Friday, January 8, 2016

Stuff I Did This Summer

Or: The Effect of Spherical Confinement on a Monodisperse Colloidal Suspension using Brownian Dynamics Simulation
Or: Everything I Never Wanted to Learn About Diffusion

After it was all said and done, I was left with some graphs, several gigabytes of free software on my computer, and approximately ten million data points. I’m actually not even exaggerating. The program I worked with kept track of the positions of hundreds to thousands of particles for several hundred time steps, and that’s a lot of data.
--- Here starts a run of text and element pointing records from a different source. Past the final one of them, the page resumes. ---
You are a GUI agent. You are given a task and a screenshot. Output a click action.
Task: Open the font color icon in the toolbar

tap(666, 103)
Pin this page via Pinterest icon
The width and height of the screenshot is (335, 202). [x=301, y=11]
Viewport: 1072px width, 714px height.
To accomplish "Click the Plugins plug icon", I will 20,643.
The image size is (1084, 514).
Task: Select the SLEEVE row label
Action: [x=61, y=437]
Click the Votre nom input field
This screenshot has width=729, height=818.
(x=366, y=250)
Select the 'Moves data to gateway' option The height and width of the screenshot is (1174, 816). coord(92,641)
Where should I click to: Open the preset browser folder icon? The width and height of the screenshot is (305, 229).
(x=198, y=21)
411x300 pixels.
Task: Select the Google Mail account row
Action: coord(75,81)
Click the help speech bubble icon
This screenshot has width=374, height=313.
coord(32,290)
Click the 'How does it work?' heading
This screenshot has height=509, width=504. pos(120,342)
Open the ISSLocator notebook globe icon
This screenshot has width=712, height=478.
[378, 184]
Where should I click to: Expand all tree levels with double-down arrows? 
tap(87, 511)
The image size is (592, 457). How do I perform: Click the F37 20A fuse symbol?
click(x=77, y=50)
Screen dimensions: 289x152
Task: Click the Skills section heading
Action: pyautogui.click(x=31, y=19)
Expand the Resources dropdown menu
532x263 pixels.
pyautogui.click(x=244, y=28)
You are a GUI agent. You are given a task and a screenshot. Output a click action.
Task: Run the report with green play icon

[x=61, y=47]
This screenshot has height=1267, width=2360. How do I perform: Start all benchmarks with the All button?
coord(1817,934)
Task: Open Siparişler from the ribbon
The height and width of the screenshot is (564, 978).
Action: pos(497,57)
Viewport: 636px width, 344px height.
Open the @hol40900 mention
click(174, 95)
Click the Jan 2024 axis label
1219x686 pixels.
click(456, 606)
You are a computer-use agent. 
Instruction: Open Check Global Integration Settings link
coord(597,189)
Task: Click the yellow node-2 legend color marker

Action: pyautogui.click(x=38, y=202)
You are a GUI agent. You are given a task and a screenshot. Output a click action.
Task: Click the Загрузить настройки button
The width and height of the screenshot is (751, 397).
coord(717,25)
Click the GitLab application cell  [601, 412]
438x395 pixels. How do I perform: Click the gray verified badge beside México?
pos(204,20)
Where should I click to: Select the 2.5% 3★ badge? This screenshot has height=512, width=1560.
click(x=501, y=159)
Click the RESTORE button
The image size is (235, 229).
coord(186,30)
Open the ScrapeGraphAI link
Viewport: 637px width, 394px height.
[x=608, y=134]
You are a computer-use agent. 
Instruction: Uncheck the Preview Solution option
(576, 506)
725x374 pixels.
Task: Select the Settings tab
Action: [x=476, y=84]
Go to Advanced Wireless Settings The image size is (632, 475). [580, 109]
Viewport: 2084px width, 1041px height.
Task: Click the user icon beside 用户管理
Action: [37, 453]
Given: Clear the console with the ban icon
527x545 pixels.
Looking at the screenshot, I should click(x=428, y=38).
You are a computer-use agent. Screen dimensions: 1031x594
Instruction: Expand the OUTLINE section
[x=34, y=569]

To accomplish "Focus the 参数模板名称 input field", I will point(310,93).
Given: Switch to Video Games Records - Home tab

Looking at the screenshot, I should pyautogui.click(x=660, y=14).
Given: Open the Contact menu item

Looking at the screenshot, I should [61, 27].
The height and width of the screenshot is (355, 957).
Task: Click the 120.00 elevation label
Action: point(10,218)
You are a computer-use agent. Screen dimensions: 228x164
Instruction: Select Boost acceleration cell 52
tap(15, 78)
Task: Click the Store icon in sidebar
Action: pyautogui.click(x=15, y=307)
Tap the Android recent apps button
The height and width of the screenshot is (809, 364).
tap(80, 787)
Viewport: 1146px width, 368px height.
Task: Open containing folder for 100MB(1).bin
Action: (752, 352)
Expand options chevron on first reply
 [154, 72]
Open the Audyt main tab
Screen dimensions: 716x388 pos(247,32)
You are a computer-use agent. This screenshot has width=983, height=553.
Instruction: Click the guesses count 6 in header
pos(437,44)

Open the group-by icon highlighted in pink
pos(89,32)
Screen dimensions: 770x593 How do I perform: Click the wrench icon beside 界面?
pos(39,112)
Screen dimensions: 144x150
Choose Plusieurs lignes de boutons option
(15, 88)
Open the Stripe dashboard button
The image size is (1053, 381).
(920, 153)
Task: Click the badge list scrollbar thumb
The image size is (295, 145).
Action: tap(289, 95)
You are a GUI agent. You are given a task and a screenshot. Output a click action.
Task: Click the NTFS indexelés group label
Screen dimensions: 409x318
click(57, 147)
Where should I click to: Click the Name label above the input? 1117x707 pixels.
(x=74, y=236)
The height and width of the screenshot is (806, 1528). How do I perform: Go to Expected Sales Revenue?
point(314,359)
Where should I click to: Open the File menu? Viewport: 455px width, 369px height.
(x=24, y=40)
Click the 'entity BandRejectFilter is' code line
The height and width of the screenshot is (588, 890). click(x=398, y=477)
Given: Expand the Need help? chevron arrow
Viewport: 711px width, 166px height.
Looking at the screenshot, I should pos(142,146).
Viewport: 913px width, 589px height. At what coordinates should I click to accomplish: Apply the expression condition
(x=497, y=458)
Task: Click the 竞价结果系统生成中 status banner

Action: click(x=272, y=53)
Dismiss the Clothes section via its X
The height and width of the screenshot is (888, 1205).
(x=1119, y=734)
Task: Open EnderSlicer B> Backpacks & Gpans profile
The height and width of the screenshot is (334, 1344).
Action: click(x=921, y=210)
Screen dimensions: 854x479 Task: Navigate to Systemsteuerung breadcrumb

How I ended up doing research is yet another of my “Well, it’s kind of a funny story” stories. I met with one of my professors to talk about working on the project I had worked on the past summer. She said, sure, I could work on it, but how about research? It would involve coding in Fortran. I hadn’t programmed anything since my freshman year Intro to MATLAB class and told the professor so. No problem, she said, you’ll be fine.

Okay, then. After talking to the grad student I’d be working with, I decided to do research over the summer, because why not? And that’s how I ended up reading research papers about exciting topics such as long-time self-diffusion and modeling hydrodynamic interactions while coding in Fortran to confine imaginary spherical particles in a larger imaginary spherical cavity. When I told my dad I was working in Fortran, he asked if people were still coding things in Fortran. Apparently so.

My job over the summer was to modify existing Brownian dynamics code to simulate particles enclosed in a sphere. By tracking their positions and collisions, you can do magic math to determine properties of the fluid. I also got to edit Python code (another language I had never seen before in my life), and do post-processing on my millions of data points.

All of this mostly took place in Olin, making it two consecutive years of not being out of Olin for longer than two weeks, discounting winter break. I was jammed into a corner of the group office with two grad students, but I had my own desk and I could see out of a window, which instantly elevated the space over the senior/undergrad lounges. Actually, lounge is a bit of a misnomer, because there’s very little lounging done in the lounge. A lot of last-minute-deadline-meeting, procrastinating, complaining, some sleeping and eating, but not much on the relaxation front. Which makes it the natural place for many of the seniors to congregate during their final year. #FunInTheSunDingyGreyBasement #ChemELife

Anyway, in the end, when summer was over, I learned some stuff about colloids and computational microrheology. I had fun, because I’m a nerd like that.